Harvest Natural Resources, Inc., (ticker: HNR) headquartered in Houston, Texas, is an independent energy company with primary assets in Venezuela, exploration assets in Indonesia, West Africa, China and business development offices in Singapore and the United Kingdom.
On September 30, 2013, Harvest announced it has entered into exclusive negotiations with Vitol S.A. to sell its 66.667% interest in its offshore Gabon asset for $137.0 million in cash. Vitol is a Swiss-based, Dutch-owned private company involved in physical trading of oil, oil transportation (shipping) and upstream. According to the company’s website, Vitol operated production is about 10,000 BOEPD and has approximately 340 MMBOE in proved plus probable (2P) reserves. Vitol’s core upstream assets are located in West Africa (i.e., Ghana, Cameroon, Nigeria and the Ivory Coast) and the Former Soviet Union (i.e., Russia, Azerbaijan, Kazakhstan and Ukraine).
Harvest estimates that the sale of its Dussafu Marine Permit PSC in Gabon will bring net proceeds of $123.0 million after transaction costs and taxes. The sale is subject to the approval of the Government of Gabon and the boards of directors of both companies.
The Gabon sale announcement comes on the heels of Harvest’s announcement on September 11, 2013 that it had entered negotiations to sell its Venezuelan oil and gas assets to Pluspetrol Venezuela S.A. The proposed sale, at closing, calls for Pluspetrol to pay approximately $373 million for HNR’s 32% stake in Petrodelta S.A., including the assumption of long-term debt and other obligations.
We estimate that the net proceeds from the Gabon and Venezuela sales are $3.11 and $9.44 per share, respectively.
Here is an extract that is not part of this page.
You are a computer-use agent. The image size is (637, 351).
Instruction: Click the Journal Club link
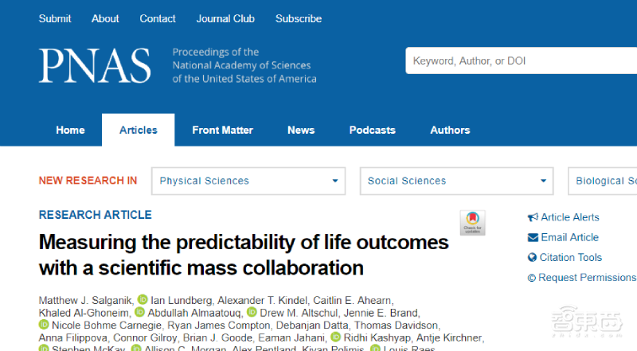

If we deduct $1.92 per share of debt (HNR had $76 million of outstanding debt as of June 30, 2013) the sales would bring in a net $10.63 per share.
OAG360 notes that shares of HNR closed at $5.09 on September 30, 2013.
The effective date of the transaction will be October 1, 2013, and is subject to agreed adjustments.
The two pending sales would provide HNR an immediate influx in cash, the ability to off its debt (approximately $76 million as of Q2’13), and the opportunity to redistribute as much as $9.00 per share in cash to shareholders (according to Jason Wangler at Wunderlich Securities) and refocus its exploration efforts on other areas (possibly Colombia).
Keep in mind, the closings are subject to approval by HNR shareholders, as well as the respective governments of Venezuela and Gabon. OAG360 points out that government approval can be a difficult process. The company’s previous attempt to sell its Petrodelta ownership was denied in February 2013. A $725 million proposal involving Indonesia’s state oil company PT Pertamina was terminated by the Indonesian government.